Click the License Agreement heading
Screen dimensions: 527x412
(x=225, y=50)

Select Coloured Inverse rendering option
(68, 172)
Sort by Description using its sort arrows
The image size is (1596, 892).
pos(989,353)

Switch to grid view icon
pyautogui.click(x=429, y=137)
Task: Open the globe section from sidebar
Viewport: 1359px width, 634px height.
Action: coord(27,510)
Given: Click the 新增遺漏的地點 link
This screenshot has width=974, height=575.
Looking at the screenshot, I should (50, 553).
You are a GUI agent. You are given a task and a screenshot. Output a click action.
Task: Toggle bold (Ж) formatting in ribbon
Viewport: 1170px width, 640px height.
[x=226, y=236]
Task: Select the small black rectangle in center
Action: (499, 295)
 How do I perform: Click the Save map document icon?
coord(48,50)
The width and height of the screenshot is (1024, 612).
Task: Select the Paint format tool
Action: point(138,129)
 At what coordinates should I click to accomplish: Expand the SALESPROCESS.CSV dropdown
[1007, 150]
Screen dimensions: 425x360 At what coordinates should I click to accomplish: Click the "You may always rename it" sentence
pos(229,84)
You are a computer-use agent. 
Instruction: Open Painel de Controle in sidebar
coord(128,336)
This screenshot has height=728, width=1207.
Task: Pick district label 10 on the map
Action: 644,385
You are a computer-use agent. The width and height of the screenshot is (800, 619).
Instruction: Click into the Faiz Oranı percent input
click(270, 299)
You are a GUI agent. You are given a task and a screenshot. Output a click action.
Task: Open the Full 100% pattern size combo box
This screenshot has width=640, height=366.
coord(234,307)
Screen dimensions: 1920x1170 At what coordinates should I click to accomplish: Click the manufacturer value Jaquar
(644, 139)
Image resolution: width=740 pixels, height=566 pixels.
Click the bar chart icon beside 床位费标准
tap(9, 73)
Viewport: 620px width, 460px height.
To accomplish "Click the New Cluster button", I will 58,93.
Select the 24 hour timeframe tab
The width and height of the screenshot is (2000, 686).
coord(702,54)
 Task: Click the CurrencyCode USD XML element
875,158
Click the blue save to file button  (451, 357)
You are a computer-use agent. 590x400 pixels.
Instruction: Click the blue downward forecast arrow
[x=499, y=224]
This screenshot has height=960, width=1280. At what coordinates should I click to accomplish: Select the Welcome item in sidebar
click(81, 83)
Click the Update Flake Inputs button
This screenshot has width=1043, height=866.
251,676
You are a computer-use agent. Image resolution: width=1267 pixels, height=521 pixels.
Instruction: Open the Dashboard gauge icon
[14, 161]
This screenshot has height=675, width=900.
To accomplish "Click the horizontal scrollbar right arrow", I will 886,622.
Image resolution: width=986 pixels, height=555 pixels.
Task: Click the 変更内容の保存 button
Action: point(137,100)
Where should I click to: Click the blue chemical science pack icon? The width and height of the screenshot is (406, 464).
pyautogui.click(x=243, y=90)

*Task directions*:
Transcribe the listing above verbatim.

*Exercise answer*:
Click the License Agreement heading
Screen dimensions: 527x412
(x=225, y=50)

Select Coloured Inverse rendering option
(68, 172)
Sort by Description using its sort arrows
The image size is (1596, 892).
pos(989,353)

Switch to grid view icon
pyautogui.click(x=429, y=137)
Task: Open the globe section from sidebar
Viewport: 1359px width, 634px height.
Action: coord(27,510)
Given: Click the 新增遺漏的地點 link
This screenshot has width=974, height=575.
Looking at the screenshot, I should (50, 553).
You are a GUI agent. You are given a task and a screenshot. Output a click action.
Task: Toggle bold (Ж) formatting in ribbon
Viewport: 1170px width, 640px height.
[x=226, y=236]
Task: Select the small black rectangle in center
Action: (499, 295)
 How do I perform: Click the Save map document icon?
coord(48,50)
The width and height of the screenshot is (1024, 612).
Task: Select the Paint format tool
Action: point(138,129)
 At what coordinates should I click to accomplish: Expand the SALESPROCESS.CSV dropdown
[1007, 150]
Screen dimensions: 425x360 At what coordinates should I click to accomplish: Click the "You may always rename it" sentence
pos(229,84)
You are a computer-use agent. 
Instruction: Open Painel de Controle in sidebar
coord(128,336)
This screenshot has height=728, width=1207.
Task: Pick district label 10 on the map
Action: 644,385
You are a computer-use agent. The width and height of the screenshot is (800, 619).
Instruction: Click into the Faiz Oranı percent input
click(270, 299)
You are a GUI agent. You are given a task and a screenshot. Output a click action.
Task: Open the Full 100% pattern size combo box
This screenshot has width=640, height=366.
coord(234,307)
Screen dimensions: 1920x1170 At what coordinates should I click to accomplish: Click the manufacturer value Jaquar
(644, 139)
Image resolution: width=740 pixels, height=566 pixels.
Click the bar chart icon beside 床位费标准
tap(9, 73)
Viewport: 620px width, 460px height.
To accomplish "Click the New Cluster button", I will 58,93.
Select the 24 hour timeframe tab
The width and height of the screenshot is (2000, 686).
coord(702,54)
 Task: Click the CurrencyCode USD XML element
875,158
Click the blue save to file button  (451, 357)
You are a computer-use agent. 590x400 pixels.
Instruction: Click the blue downward forecast arrow
[x=499, y=224]
This screenshot has height=960, width=1280. At what coordinates should I click to accomplish: Select the Welcome item in sidebar
click(81, 83)
Click the Update Flake Inputs button
This screenshot has width=1043, height=866.
251,676
You are a computer-use agent. Image resolution: width=1267 pixels, height=521 pixels.
Instruction: Open the Dashboard gauge icon
[14, 161]
This screenshot has height=675, width=900.
To accomplish "Click the horizontal scrollbar right arrow", I will 886,622.
Image resolution: width=986 pixels, height=555 pixels.
Task: Click the 変更内容の保存 button
Action: point(137,100)
Where should I click to: Click the blue chemical science pack icon? The width and height of the screenshot is (406, 464).
pyautogui.click(x=243, y=90)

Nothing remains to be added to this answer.